As someone who has had their "wellies on" the last few days - I absolutely applaud the efforts of the Environment Agency staff who have done a sterling job of co-ordinating the disparate organisations drawn in from far and wide to assist with the chaos. Perhaps Sir Philip deserves some credit for this...but I can't help but wonder if his participation has been little more than a £100,000 drain on the public purse that would have been better spent on coal face staff. Especially as many of those assisting with the efforts are volunteers - large numbers drawn from outside the affected regions - of which most gave up good portions of their Xmas holidays to assist.

Do we really need such figureheads for our public bodies if they aren't going to front up when it actually matters? Hopefully his appearance at the Select Committee in the days ahead will see him get a right roasting!
 
By all accounts the response has been well coordinated and well run. Which ultimately is what we want? What would have been different if he had been directly in the country? Other than perhaps a grim satisfaction that he has had his XMAS ruined too?

Has he actually failed in his job or performed badly?

While I somewhat agree he should have been there, I can't help but think that I think that due to a misplaced form of presentee-ism where he should be seen to be there, even if his presence would not make any difference.
 
By all accounts the response has been well coordinated and well run. Which ultimately is what we want? What would have been different if he had been directly in the country? Other than perhaps a grim satisfaction that he has had his XMAS ruined too?

Has he actually failed in his job or performed badly?
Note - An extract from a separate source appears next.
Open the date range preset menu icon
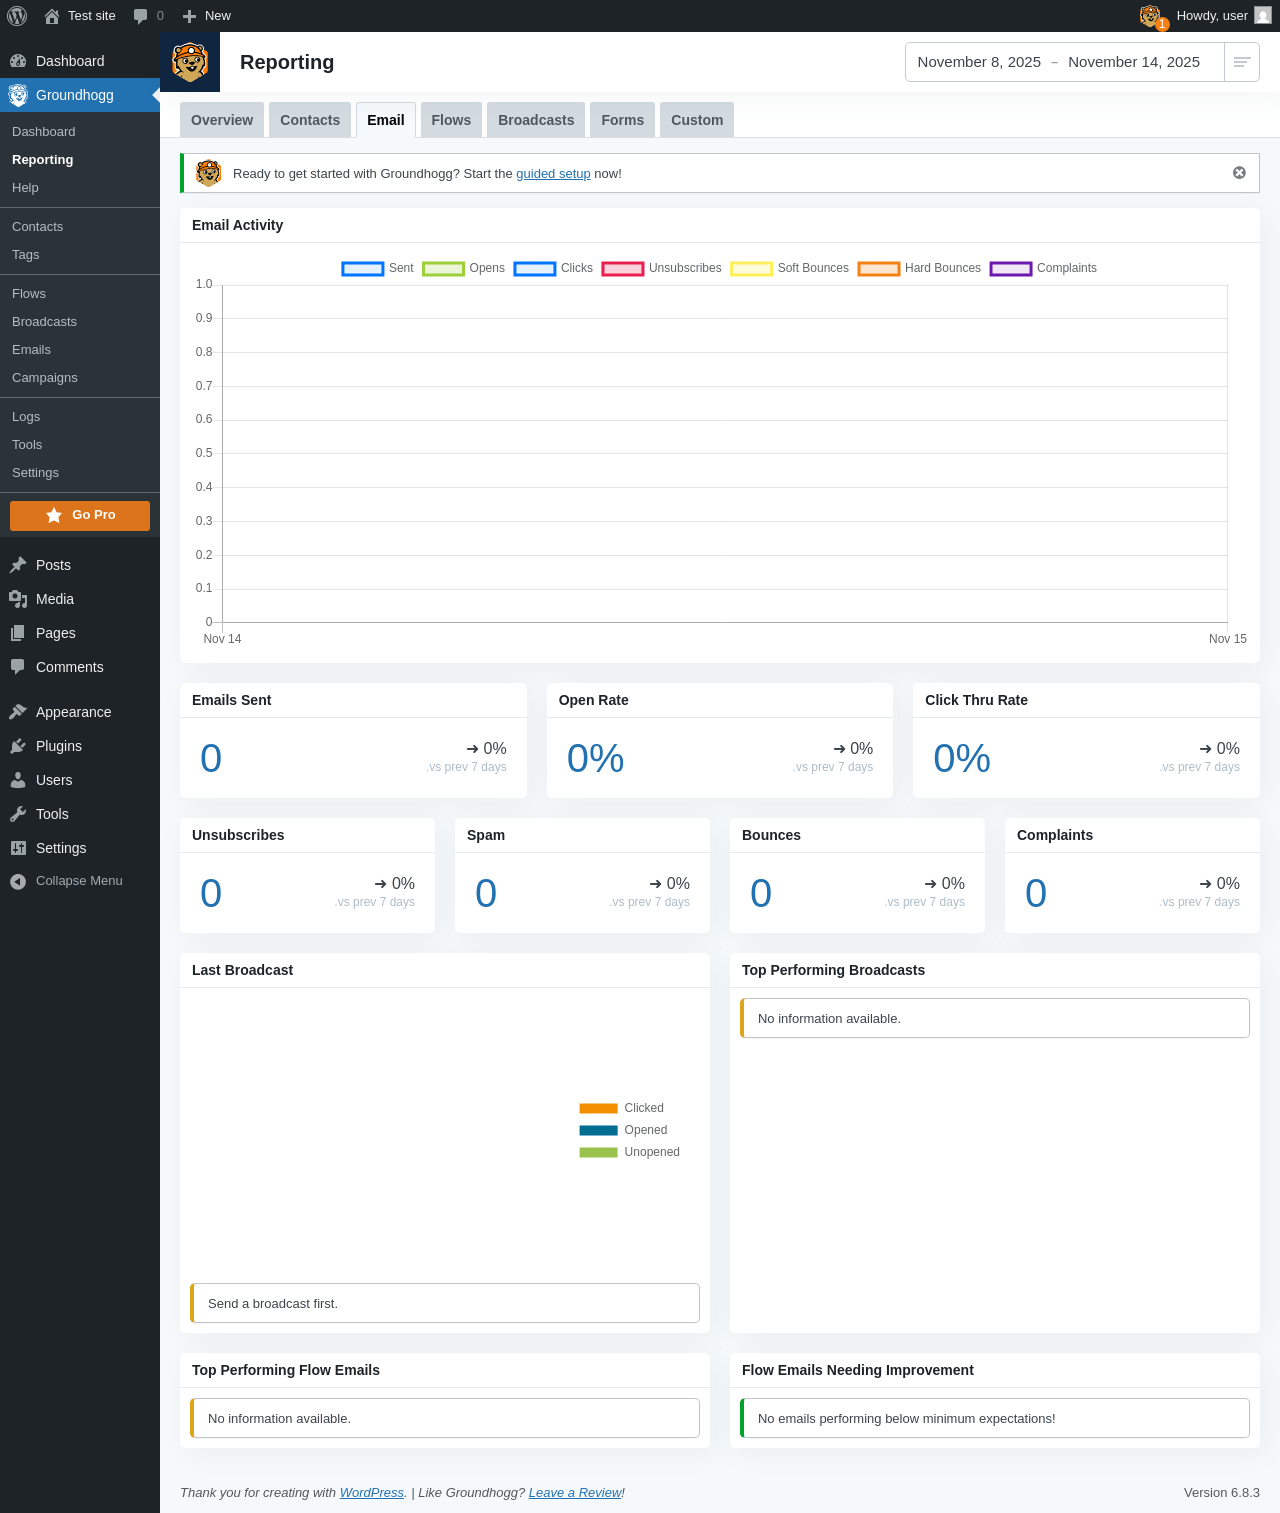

While I somewhat agree he should have been there, I can't help but think that I think that due to a misplaced form of presentee-ism where he should be seen to be there, even if his presence would not make any difference.
I don't disagree with your first points - although we will have to see how it all adds up in the post-event analysis - but your last point is flawed. It is not a question of "presentee-ism" - it is one of leadership. And there he has failed.
 
Pitt review and look no further, this what happens when you ignore academic analytical evidence and its suggestions. The year ended with critique of Austerity, laid bare for all to see, what has been beset on the flood lands of the north. Dilley who? He will be overshadowed by Austerity.
 
Much ado about nothing. Generally speaking.


By all accounts the response has been well coordinated and well run. Which ultimately is what we want? What would have been different if he had been directly in the country? Other than perhaps a grim satisfaction that he has had his XMAS ruined too

Indeed.

Had he have had the misfortune to have been caught up in a hurricane (not going to happen in December though which is why he was out there) in Barbados (or wherever he was) then they might have taken it a bit easier on him.

More a case of just wanting to see him getting stuck in with the rest of them.
 
I lived in York for several years.

The recent problem was waterlogged land from previous rainstorms taking the brunt of a wide ranging rainstorm covering a large area of saturated land. Cities, like York, which strategically lie where large watercourses meet will of course have to accept the rough with the smooth.

Also, villages and small towns situated in deep (but picturesque) valleys will also pay the price.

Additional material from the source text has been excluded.